Shelly, that's great! We live on the UES too as does Guapo, Alan and Michelle (she posted above welcoming you). We're in the 80's (Michelle and Alan) and 90's (me and my husband). Maybe when you're settled in with your Rascal we can plan a play date.


----------



## Havtahava (Aug 20, 2006)

And I highly suspect that Rascal is related to Leslie's Tori and Catherine's Austin, but I'm not sure about that.


----------



## gelbergirl (Jun 9, 2007)

what a cute Rascal!
WELCOME


----------



## shelly (Mar 28, 2009)

Carole, I tried to respond to your email but your private box is full!
Kimberly, I'd love to get together. We live on in the 80's near Lexington.


----------



## mellowbo (Aug 12, 2007)

Oops, sorry Shelly. Just look at this picture and tell me they don't look a lot like Rascal, lol. But I guess he's not from this litter.
Carole


----------



## shelly (Mar 28, 2009)

oh.. how cute they are.


----------



## Posh's Mom (Dec 20, 2007)

Welcome! He is gorgeous!

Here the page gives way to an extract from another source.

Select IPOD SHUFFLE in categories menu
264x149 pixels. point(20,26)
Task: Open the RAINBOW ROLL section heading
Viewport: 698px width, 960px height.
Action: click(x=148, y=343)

I bet the wait is murder for you and your daughter.

I have a nine year old son, and after meeting Posh, and not knowing for sure if she would be ours he was smitten and said "I don't want any other dog except Posh....well, maybe Buck (who was a ten week parti) !" 

Congrats!


----------



## JASHavanese (Apr 24, 2007)

Havtahava said:


> And I highly suspect that Rascal is related to Leslie's Tori and Catherine's Austin, but I'm not sure about that.


Dawna and I got puppies from the first litter with a different sire than the rest of the litters so if they're related it's further back than what Hillary is to this puppy. Hopefully they don't have the same dam as last I heard she had 6 litters back to back so I doubt there would be more.......but could be wrong.


----------



## JASHavanese (Apr 24, 2007)

Welcome to the board Shelly and congratulations on your happiness.


----------